The second, and no less important, objective of the USIP-IWA project is to strengthen governance at all levels by creating a forum for meaningful, evidence-based exchanges between mine-affected communities, the Afghan government and the mining companies. The goal is to help all three parties to develop constructive relationships and practical solutions to the challenges that arise from mining.

“It will help the communities to understand where they can work with the government,” said Najib Ziar, a former manager of the project with IWA. Violence tends to occur in communities where extractive firms operate – the company-community nexus is often a flash point for violence. The communities often experience the negative impacts of mining in the form of pollution, displacement of villagers, and other changes caused by an influx of foreign contractors required to conduct the mining and other personnel brought in to protect or otherwise operate the mines.

But many experts believe that it won’t take a lot for the villagers around the mines to feel as if they are sharing enough of the wealth. Many villagers near the mines have little personal wealth as it is. If they are given a fair deal, then it is less likely they will incite violence or otherwise cause problems for the mining firms.
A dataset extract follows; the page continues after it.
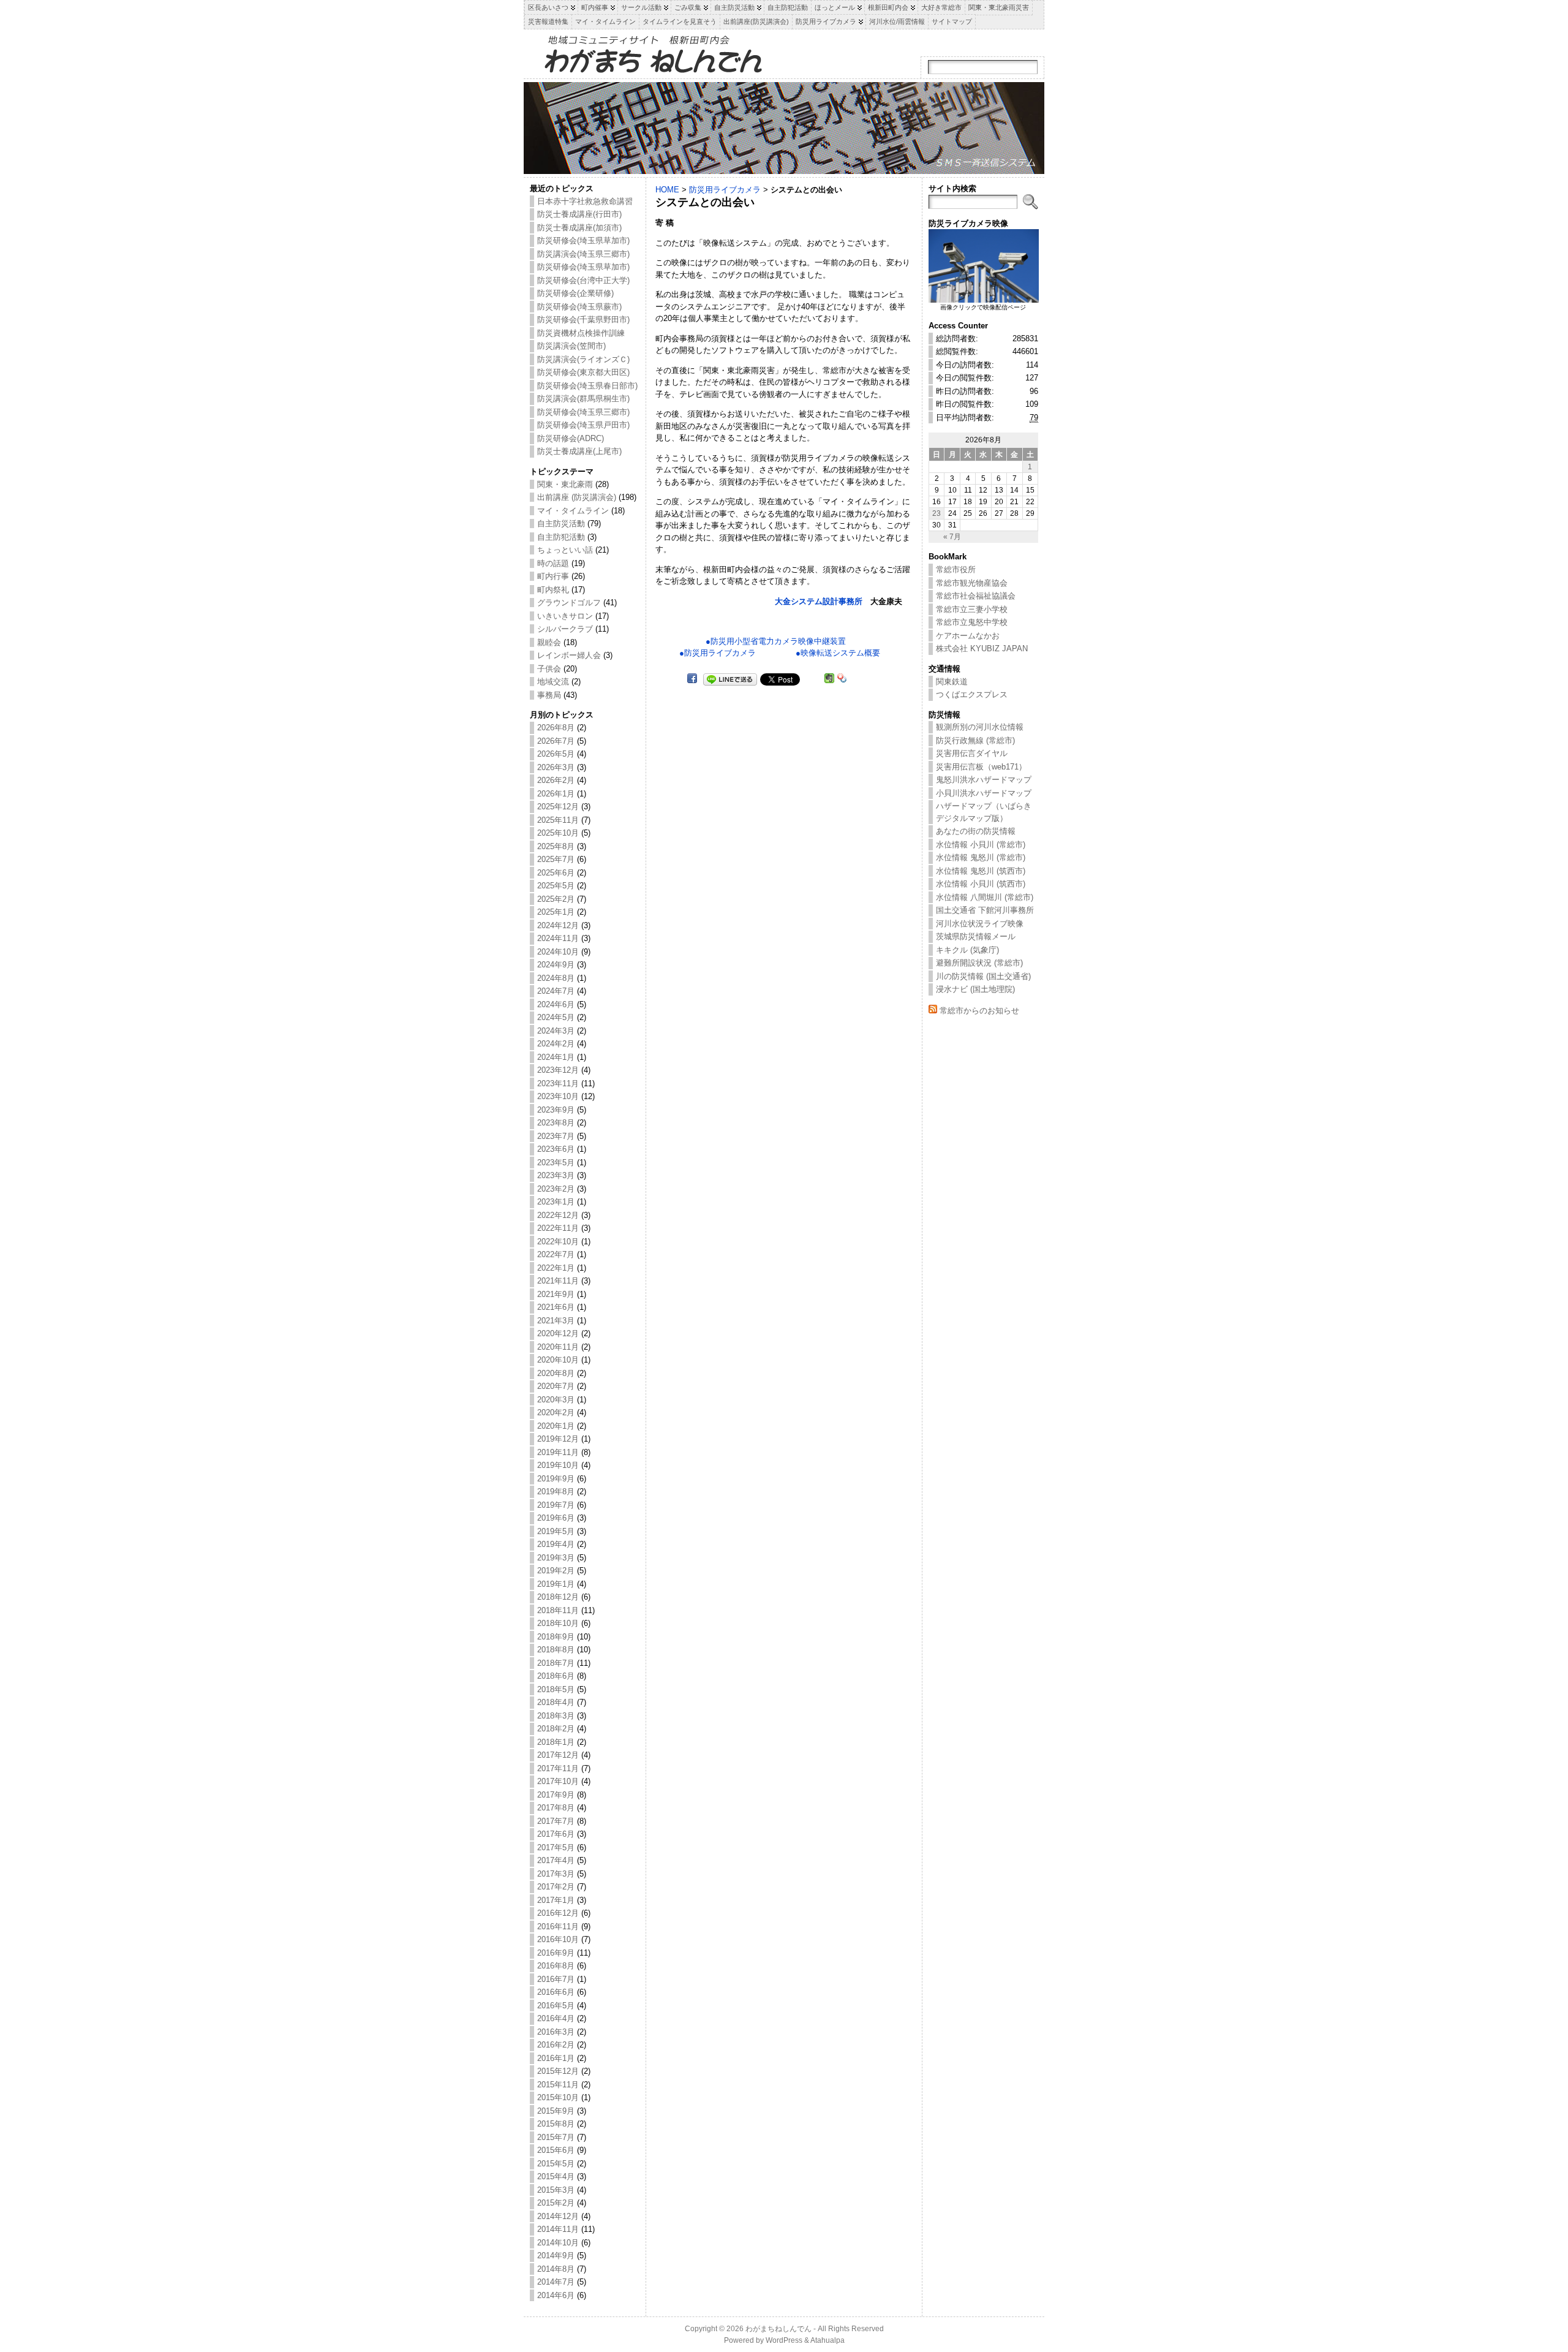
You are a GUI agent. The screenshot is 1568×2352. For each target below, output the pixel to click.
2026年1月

In turn, mining firms can reap positive returns on their investment faster.

“If enough people will benefit, then I think you won’t see a lot of people complaining about [mining],” said Renard Sexton, who conducted research in Kabul on Afghanistan’s natural resources and conflict for IWA. “However, if these communities do not see themselves as proportionately benefitting from mining or if their grievances are not met when expressed peacefully, this can motivate locals to interfere with mining operations or worse, to use violence.”

The Hajigak iron ore mine area in Bamyan Province is the first pilot site for the USIP-IWA project, with potential for this model to be applied at a larger scale across Afghanistan or in other conflict-affected countries.

Rebecca Kullman is a program specialist with USIP's Center for Sustainable Economies. Gordon Lubold is a national security reporter for Foreign Policy. He was formerly a senior writer at USIP.